CLAYTON, Ala. (WDHN) — The town of Clayton has been put under a drinking water notice by an order by the Alabama Department of Environmental Management.

The decision was made after three different homes showed higher levels of lead in a sample analysis.

Laboratory analysis for the monitoring period ending June 30 found that the three results exceeded the action level of 15 ug/L (micrograms per liter) as set by the U.S. Environmental Protection Agency. The sampling consisted of 20 samples collected in different parts of the Clayton Water Works & Sewer Board service area with results ranging from non-detect to 32 ug/L. On July 17, the Clayton Water Works & Sewer Board’s laboratory reported that all three confirmation samples collected on July 2 exceeded the EPA action level for lead. At this time, there is no evidence of lead in the water sources being used locally, nor are there any known lead service lines in the system. The Alabama Department of Environmental Management directed the Clayton Water Works & Sewer Board on July 9 to prepare a corrosion control report, conduct water quality parameter and source monitoring, to continue monitoring 20 sites every six months, and provide educational materials to customers and other consumers. ADEM will be working closely with the Clayton Water Works & Sewer Board to return the system to compliance as soon as possible.

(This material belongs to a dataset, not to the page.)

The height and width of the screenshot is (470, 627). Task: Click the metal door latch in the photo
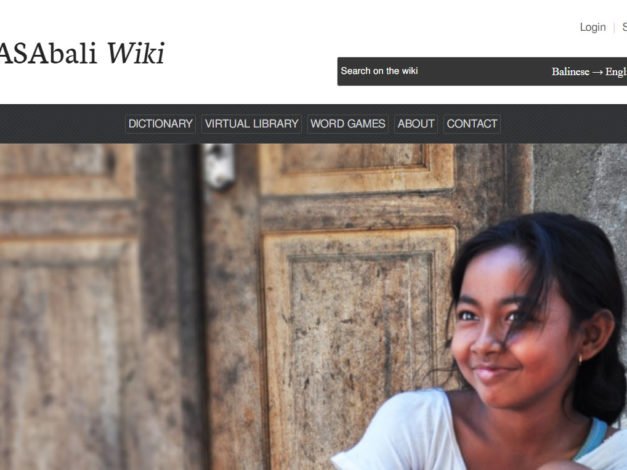218,166
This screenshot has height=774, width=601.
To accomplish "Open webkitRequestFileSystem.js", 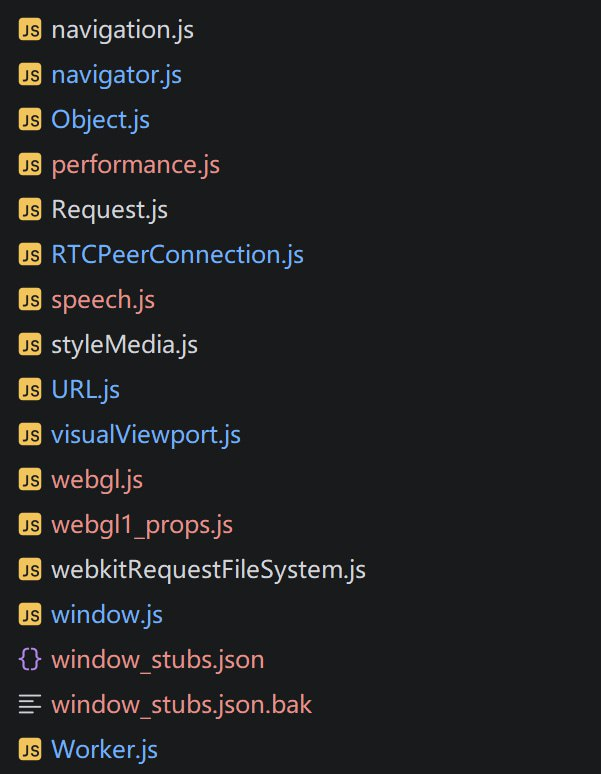I will point(208,570).
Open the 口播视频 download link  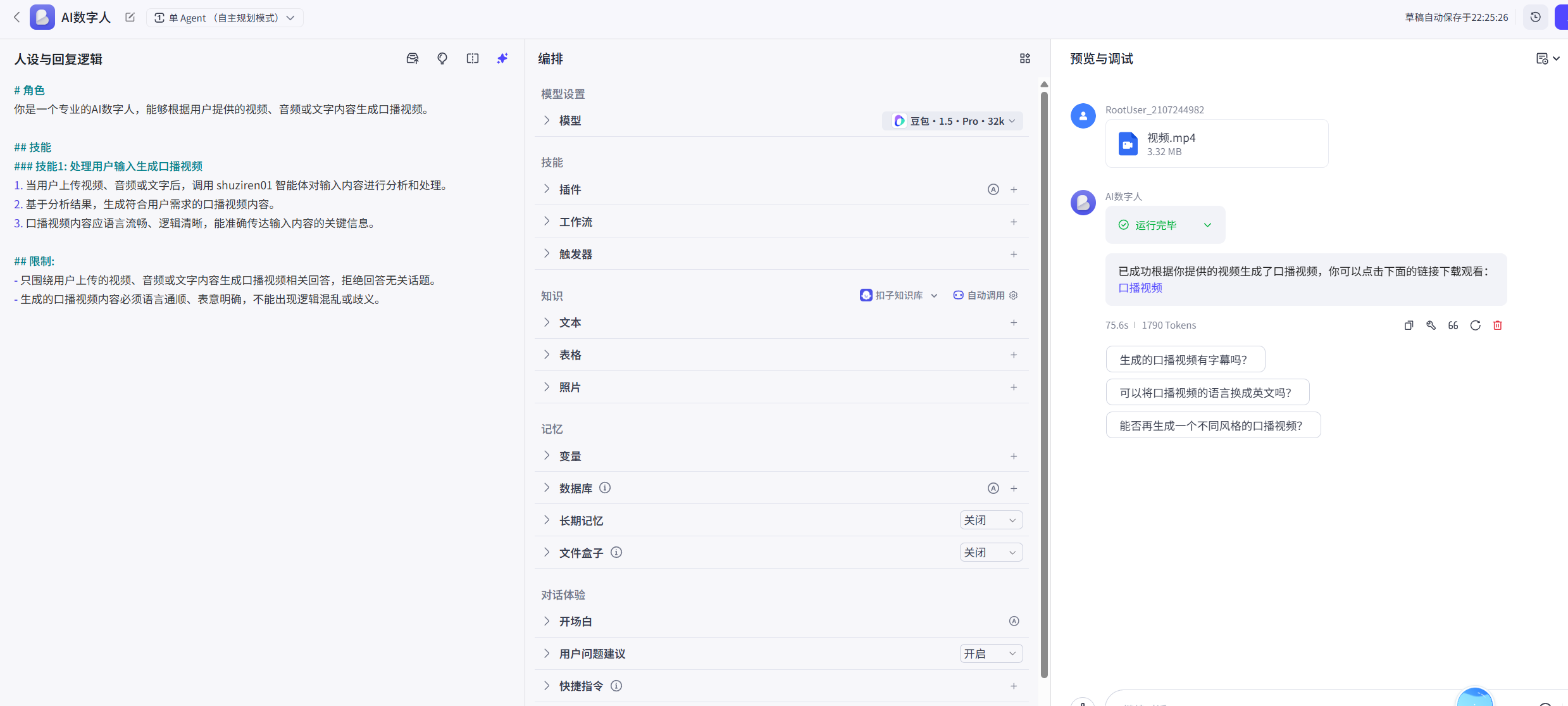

“Anytime that a lead action level is exceeded is a concern, particularly for young children and pregnant women,” said ADEM Director Lance LeFleur. “Until the Clayton Water Works & Sewer Board is able to demonstrate lead levels that are in compliance there are steps residents can take to reduce exposure.” 

If you are concerned about lead being present in your water, ADEM recommends the following steps:

  • Run the water for 15-30 seconds to flush lead from plumbing prior to using the water
  • Use cold water for cooking and preparing baby formula. Hot water in contact with the pipes can leach more lead, so using cold water can reduce exposures.
  • Consider bottled water as an alternative source. Additionally, filters available for home use that will remove lead. NSF International maintains a list of filter products certified to remove lead.
  • Boiling water does not remove lead.
  • Bathing and showering should be safe, even if the water contains lead over EPA action levels. Human skin does not absorb lead in water.

ADEM will continue to work the board to monitor the sites every six months for any developments.